GIVEN EXERCISE
Pick up the passage about the Topmetal-CEE readout chip for the CEE spectrometer and continue it from its final sentence.

The collisions between these high-energy particles result in a diverse range of charged entities. In the vicinity of the heavy ion accelerator, an array of detectors is responsible for capturing the trajectories, positions, and temporal signatures of these resulting ions. And the Heavy Ion Research Facility in Lanzhou consists of two integral systems along with a versatile cooling storage ring (CSR): the sector-focused cyclotron (SFC) and the separated sector cyclotron (SSC) [2].

To advance research in particle physics, a groundbreaking scientific instrument is set to be established on the CSR platform. The CSR external-target experiment (CEE) is a low-temperature, high-density nuclear matter detection spectrometer [3]. It is used to explore the properties of nuclear matter in the region of elevated baryon density through heavy ion collision experiments. At the heart of the CEE is the time projection chamber (TPC) [4], which primarily captures the three-dimensional trajectory information of particles generated by these collisions. The Topmetal-CEE [5] is the core device within the TPC, responsible for electronic readout chip functions.

The initial chip design of the Topmetal-CEE, depicted in Figure 1, can be divided into two main areas [6]: the pixel array and the peripheral circuitry. The pixel configuration consists of a single column and an array of 256 rows. To streamline the readout process for the entire pixel array, the pixels are divided into two distinct sections, each managed by its own dedicated priority logic circuitry. The peripheral circuitry includes essential components such as the DAC, SPI, four ADCs, and high-speed data transmission circuitry. The SPI controls the DAC, providing threshold and bias voltage to the individual pixel units. Meanwhile, the ADCs undertake the conversion of information containing both energy and temporal data into digital code, facilitated by a high-speed data link.

DATA SHOWN
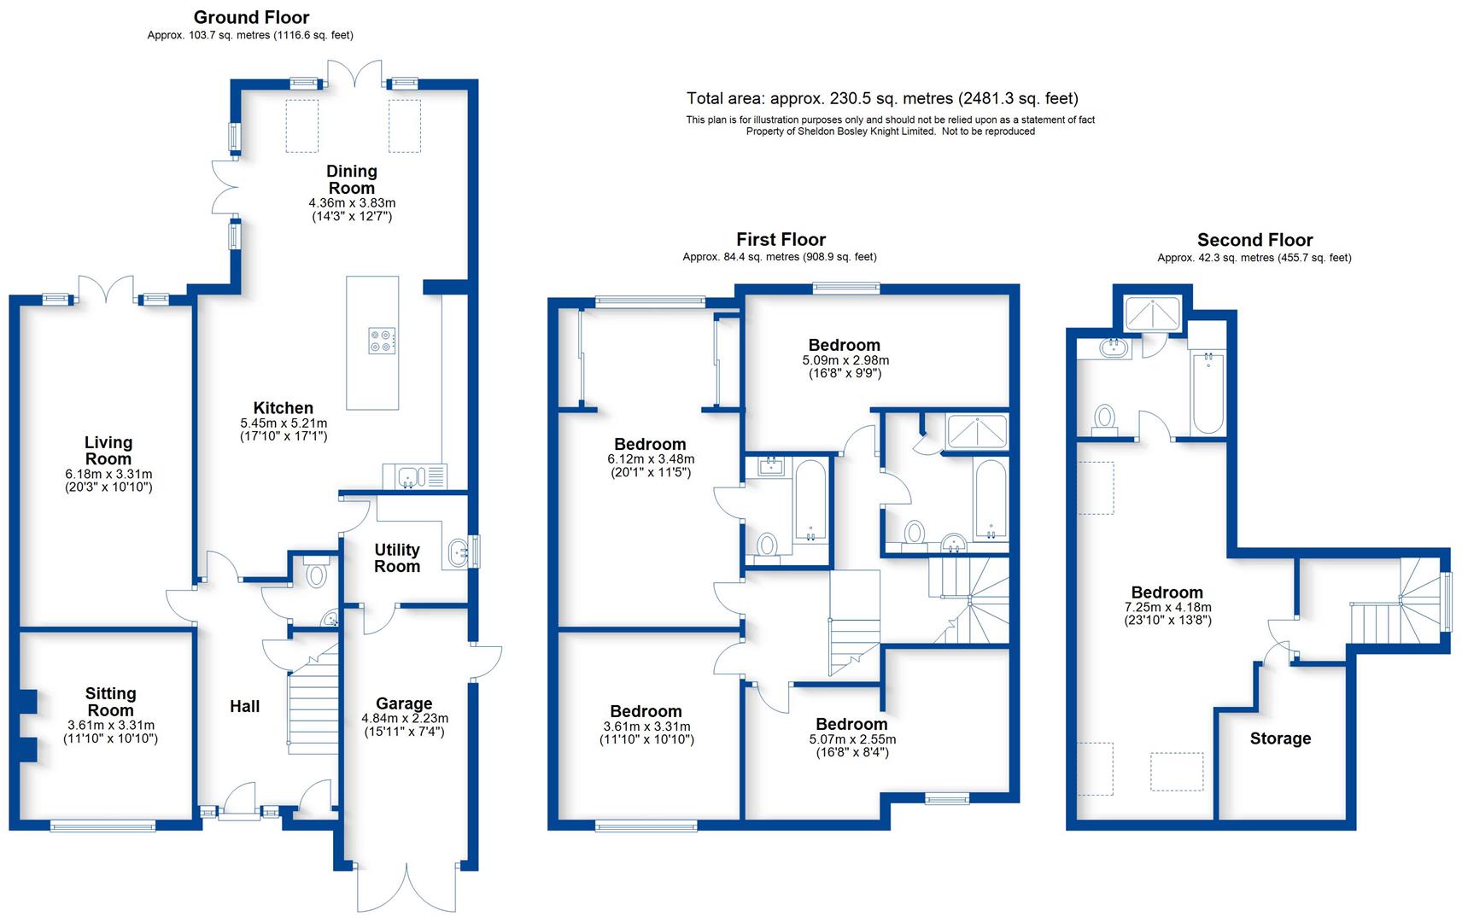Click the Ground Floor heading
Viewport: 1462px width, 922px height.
(251, 17)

TASK RESPONSE
The pixel unit contains an amplifier and a comparator. Since signals detected by the pixel unit is small, which is about tens of millivolt, it is necessary to provide a stable bias for the amplifier and an accurate reference voltage for the comparator. Moreover, the mismatch of the 256 pixel units need to be as small as possible, otherwise it will affect the imaging quality of the Topmetal-CEE chip, and thus DACs are needed for precise voltage adjustment. The DAC is required to provide bias voltages for 256 pixel units while considering factors such as routing capacitance and parasitic capacitance. Consequently, the DAC must possess ample driving capability to handle around a 10 pF load in total. To meet the stringent demands of precise and stable threshold and bias voltages within the Topmetal-CEE chip, a DAC with at least 12-bit of accuracy and minimal power consumption is essential. Ref. [7] presents a 12-bit digitally calibrated D/A converter that uses digital calibration to bring the design to a high level of accuracy, but its power consumption is high. The design proposed in [8] consumes less power, but its accuracy is only 4-bit. This work, tailored to the specific application requirements, incorporates Cadence tools for design and simulation. A DAC has been designed and fabricated, guaranteeing a stable output voltage with a precision of 14-bit over a range of 0–1.8 V, where the least significant bit (LSB) is a mere 101 μV.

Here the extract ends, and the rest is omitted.